Hablando ante los delegados, Lagarde pidió «una mayor transparencia, licitaciones abiertas y competitivas y una mejor evaluación de riesgos en la selección de proyectos».

Desde el lanzamiento del programa, en 2013, China invirtió en total 80.000 millones de euros (89.000 millones de dólares) en diversos proyectos y los bancos prestaron entre 175.000 y 265.000 millones (195.000 y 295.00 millones de dólares), según Pekín.

Como ya hizo en varias ocasiones desde la llegada al poder de Donald Trump, Xi instó también «claramente» a decir «no» al proteccionismo, un llamamiento del que se hizo eco el presidente ruso, que habló después de Xi.

– «Unión euroasiática» –

El expresidente de Kazajistán Nursultán Nazarbáyev pidió por su parte a la Unión Europea que se una a la iniciativa china para crear una «unión euroasiática global».

Los países occidentales se resisten a sumarse al proyecto chino, cuyo nombre oficial es «Iniciativa Cinturón y Ruta» -un cinturón terrestre a través de Eurasia y una ruta marítima.

Entre ellos, la excepción es Italia, el primer país del G7 que se unió a ella, el mes pasado.

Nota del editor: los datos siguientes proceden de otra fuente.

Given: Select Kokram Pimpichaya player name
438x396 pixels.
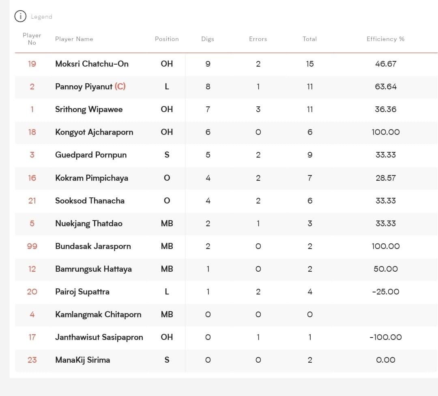Looking at the screenshot, I should (x=92, y=178).
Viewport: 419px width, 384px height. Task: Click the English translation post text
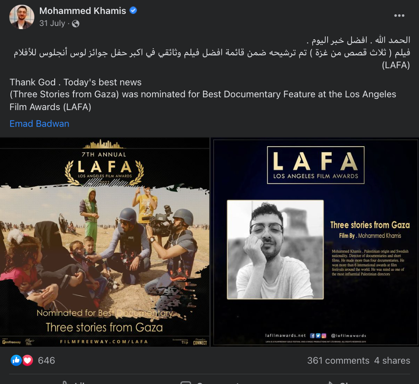pos(203,94)
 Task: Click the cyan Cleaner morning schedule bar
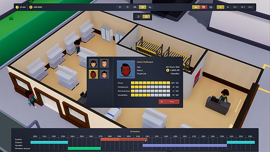pos(49,142)
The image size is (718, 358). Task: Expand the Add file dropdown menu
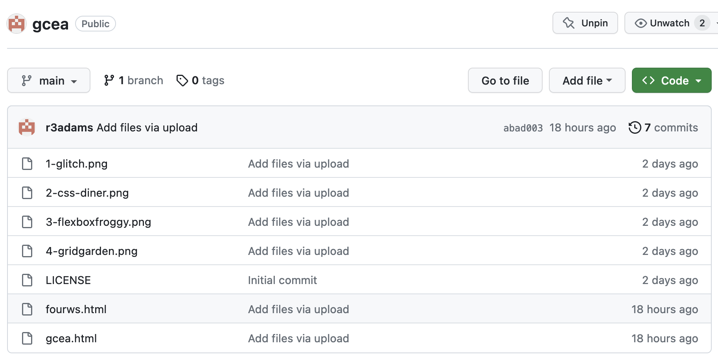587,81
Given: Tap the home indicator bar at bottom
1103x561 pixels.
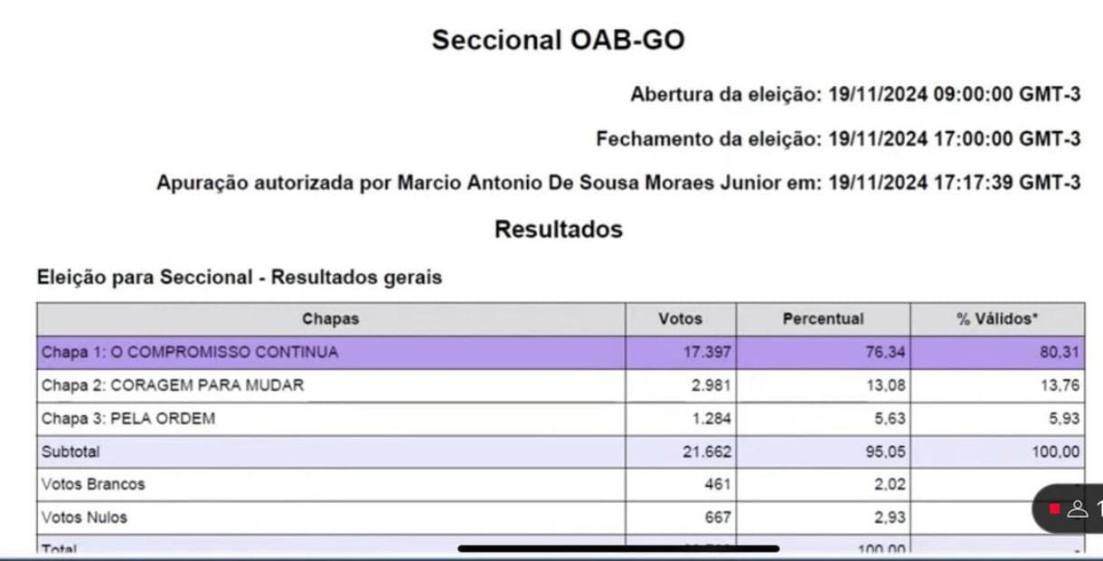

Su primer ministro, Giuseppe Conte, era el único dirigente de un gran país occidental presente en Pekín este viernes, junto al  primer ministro griego, Alexis Tsipras y el presidente suizo, Ueli Maurer.

También acudió el presidente egipcio, Abdel Fatah al Sisi.

Las Nuevas Rutas de la Seda «no son un club» reservado a unos cuantos, destacó Xi Jinping.

A modo de respuesta a las preocupaciones de Estados Unidos en materia comercial, aseguró que su país continuará sus reformas y su apertura.

Entre otras cosas, prometió abolir las subvenciones «que alteran la competencia», una exigencia de los negociadores estadounidenses que llegarán la próxima semana a Pekín para una nueva serie de negociaciones para poner fin a la guerra comercial entre las dos potencias económicas mundiales.